** Work to be completed **
Whatever comes before the line containing "Given: Switch Billplz to Live Mode" stays out; transcribe that line and all that follow to the end of the records exactly, with no pictures.

Stored items:
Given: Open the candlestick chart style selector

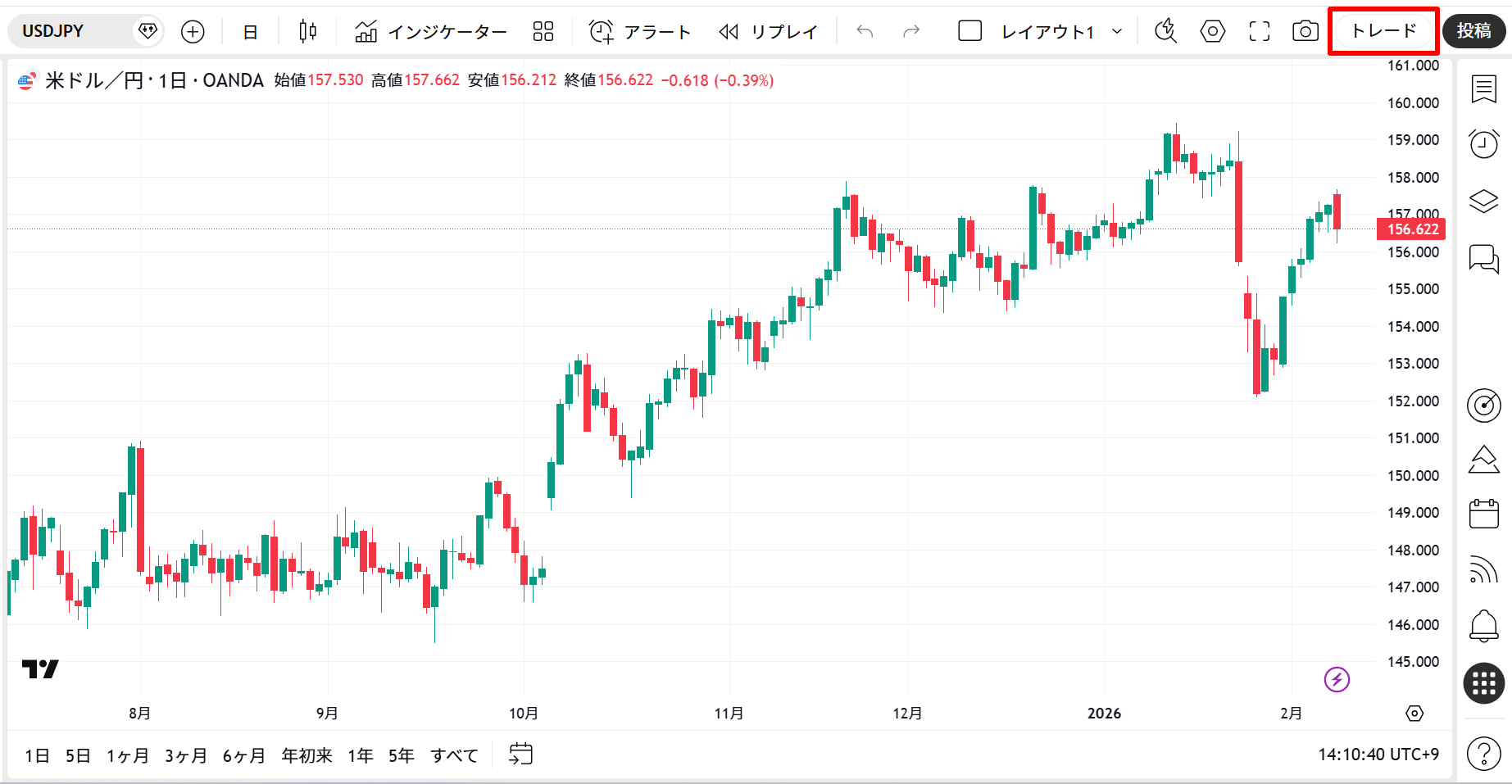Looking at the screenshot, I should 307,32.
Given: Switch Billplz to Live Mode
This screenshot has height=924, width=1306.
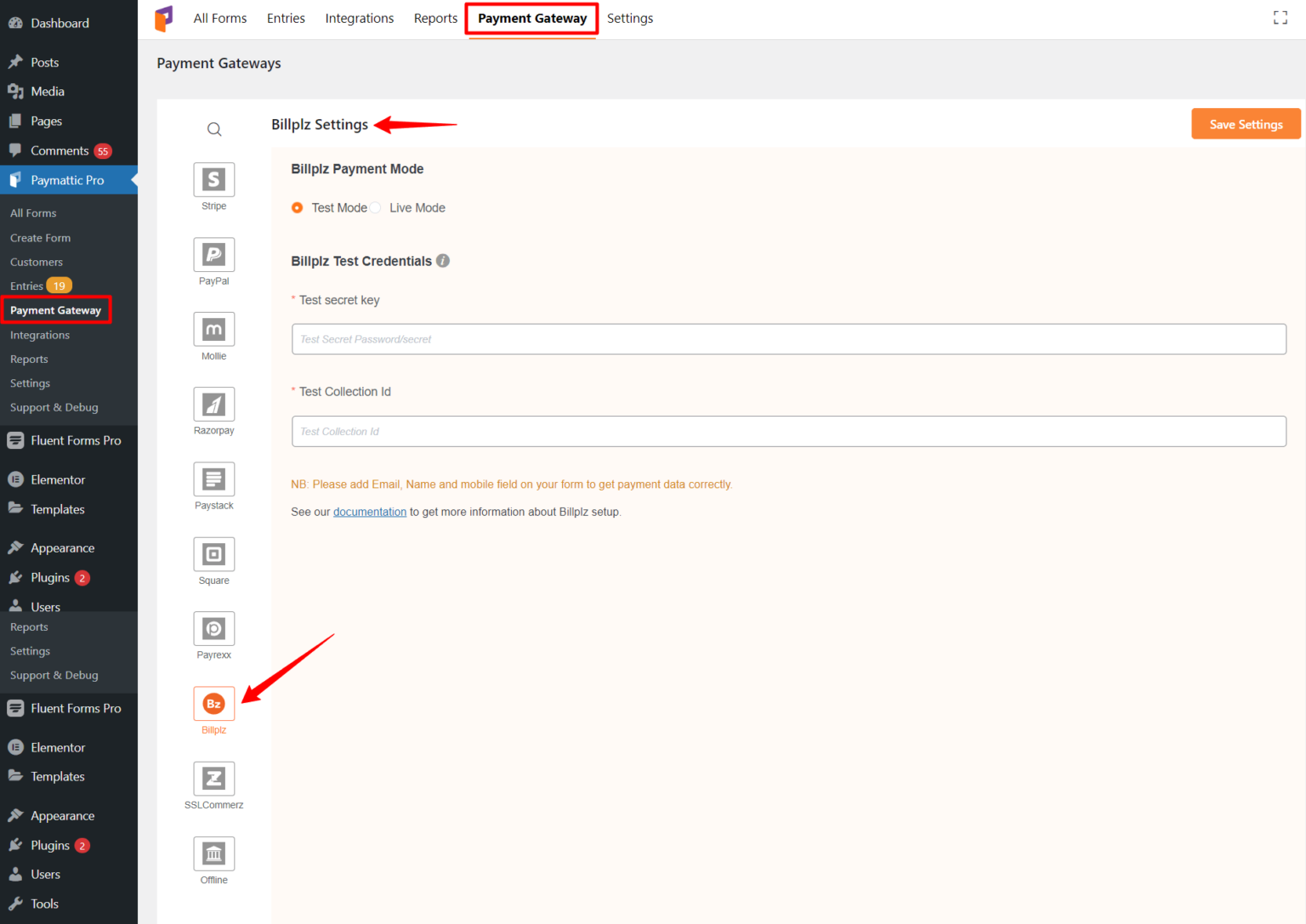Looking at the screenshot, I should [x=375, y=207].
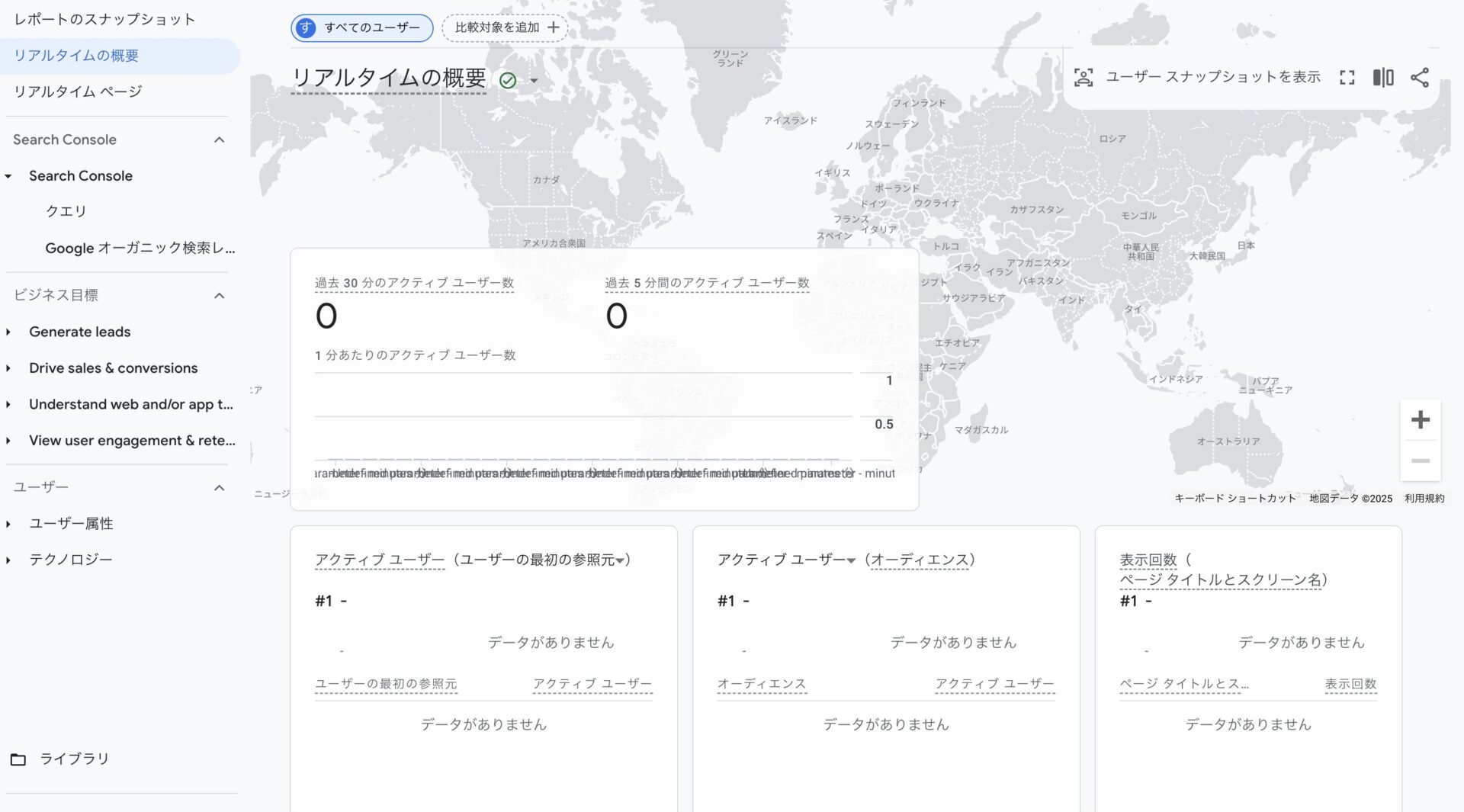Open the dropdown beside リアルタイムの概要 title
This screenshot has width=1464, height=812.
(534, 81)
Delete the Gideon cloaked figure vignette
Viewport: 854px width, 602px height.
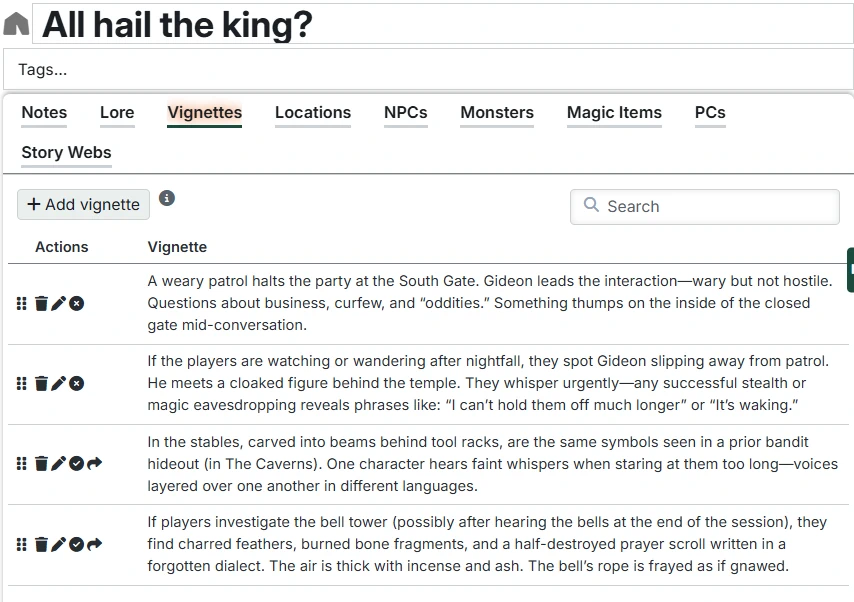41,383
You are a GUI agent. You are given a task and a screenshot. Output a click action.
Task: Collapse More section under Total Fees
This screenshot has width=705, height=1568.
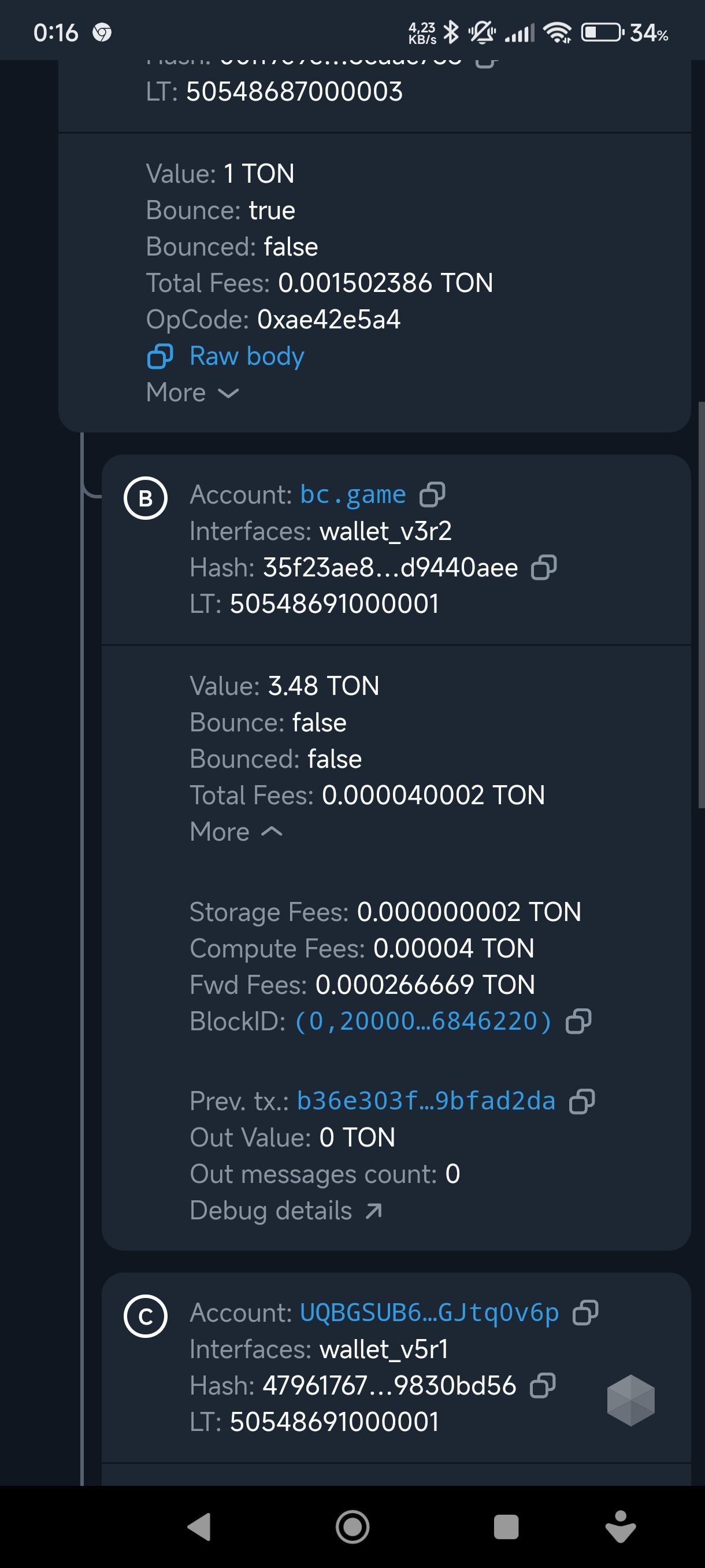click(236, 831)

** Reply **
Given: Switch Billplz to Live Mode
This screenshot has height=924, width=1306.
Looking at the screenshot, I should [x=375, y=207].
Open the dropdown beside リアルタイムの概要 title
This screenshot has width=1464, height=812.
(534, 81)
Delete the Gideon cloaked figure vignette
Viewport: 854px width, 602px height.
41,383
You are a GUI agent. You are given a task and a screenshot. Output a click action.
Task: Collapse More section under Total Fees
This screenshot has width=705, height=1568.
click(236, 831)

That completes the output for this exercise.